Prasa cały czas żyje doniesieniami z dworu w Monako. O małżeństwie Grimaldich krążą już legendy, a na temat kryzysu napisano już chyba wszystko. Kiedy księżna wróciła po leczeniu do domu, jest pod stałą obserwacją, a każdy jej gest czy grymas jest szczegółowo analizowany. Jej najnowszy post nieźle namieszał.
Księżna Charlene z Monako zaniepokoiła fanów. Błaga o pomoc?
Na Instagramie Charlene pojawiła się zadziwiającą grafika.
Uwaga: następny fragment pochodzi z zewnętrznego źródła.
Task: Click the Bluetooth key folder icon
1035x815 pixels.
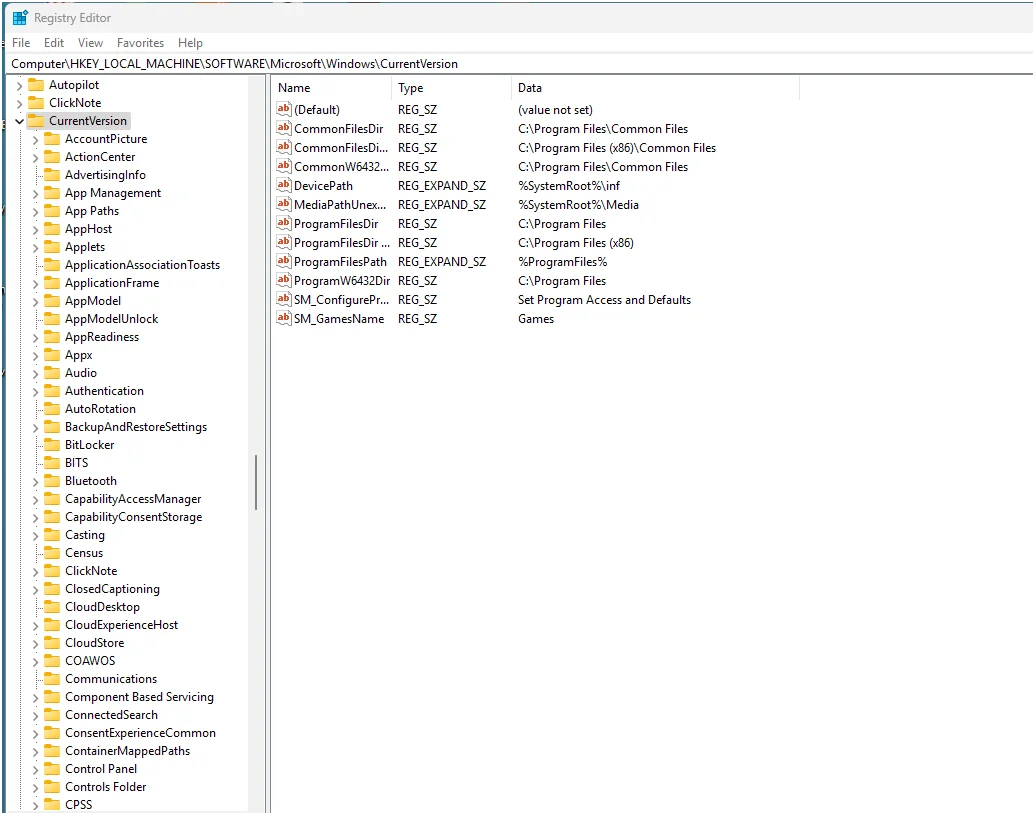Action: [52, 481]
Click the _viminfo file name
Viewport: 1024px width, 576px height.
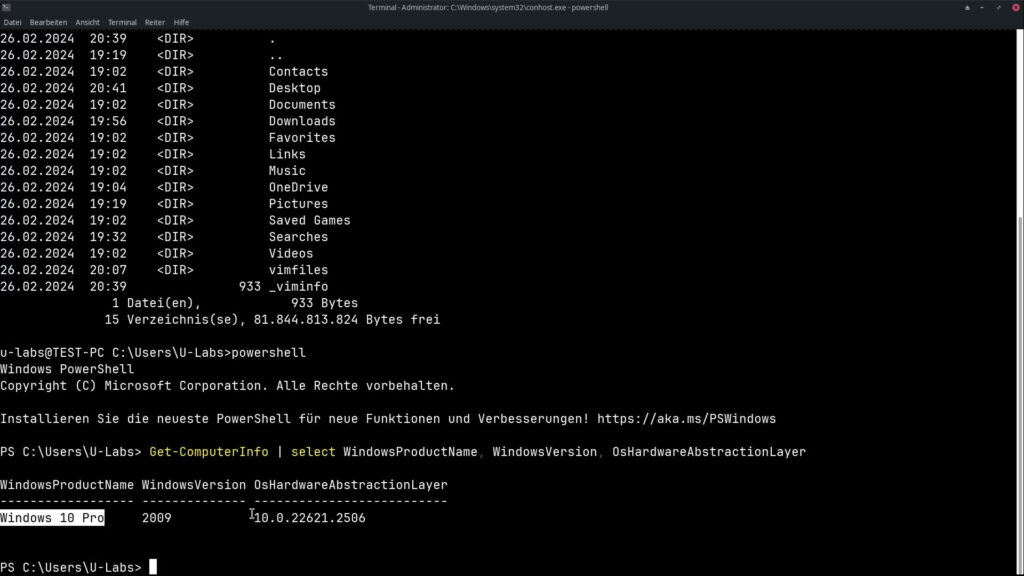[298, 286]
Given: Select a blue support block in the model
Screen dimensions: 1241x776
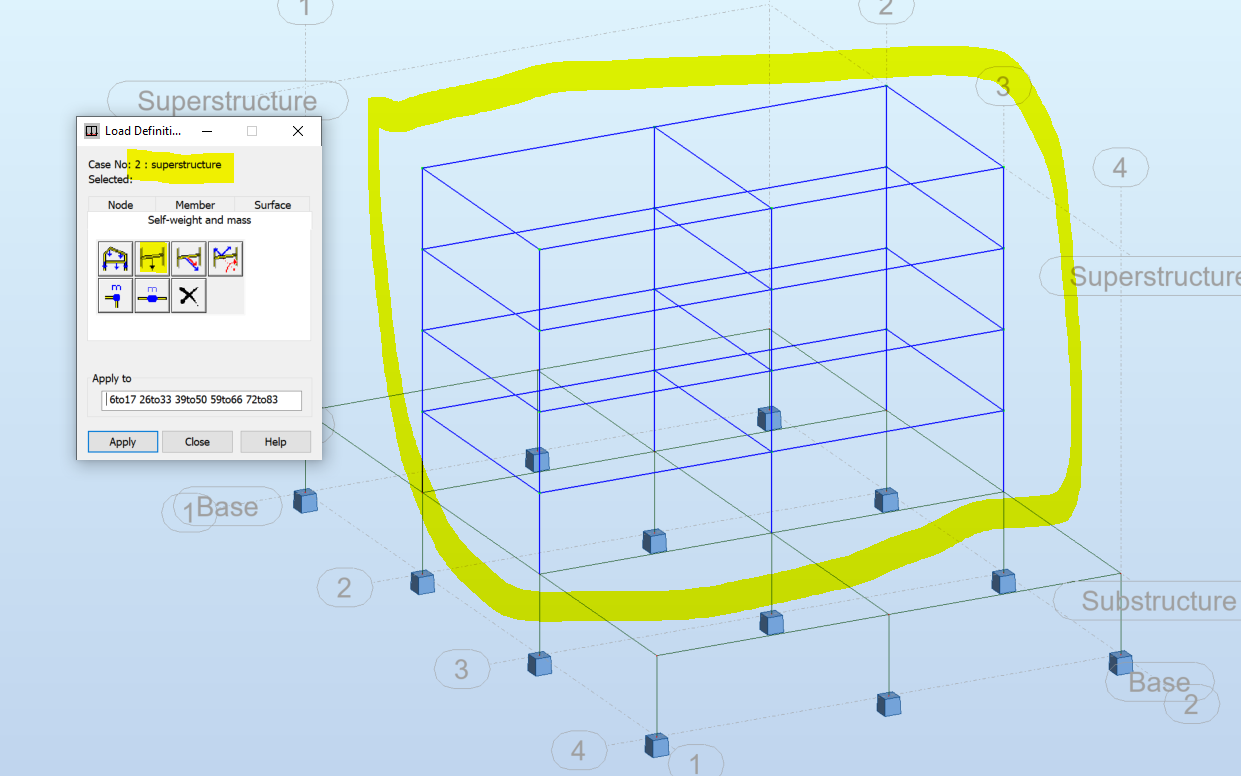Looking at the screenshot, I should coord(537,459).
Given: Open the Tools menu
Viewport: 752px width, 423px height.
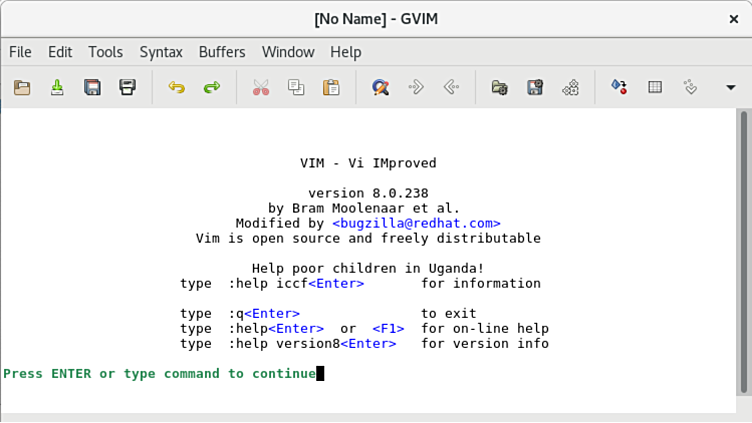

Na szczęście okazało się, że to tylko sztuka wykonana w celach charytatywnych.
Żona księcia Monako pokazała krótki filmik z dwiema grafikami wykonanymi przez Junaida Sénéchala-Senekala. Zostaną sprzedane na aukcji charytatywnej na rzecz dzieci w Afryce i będą licytowane jako tak zwany niewymienialny token, czyli coś na kształt wyłącznych praw do danego pliku.
Jedna z grafik to portret księżnej Charlene. Smutną twarz księżnej Monako przedstawiono za kratami, tak jakby była w więzieniu. To właśnie ten obraz najbardziej niepokoi. Niektórzy internauci doszukują się tam ukrytego wołania o pomoc. Co o tym sądzicie?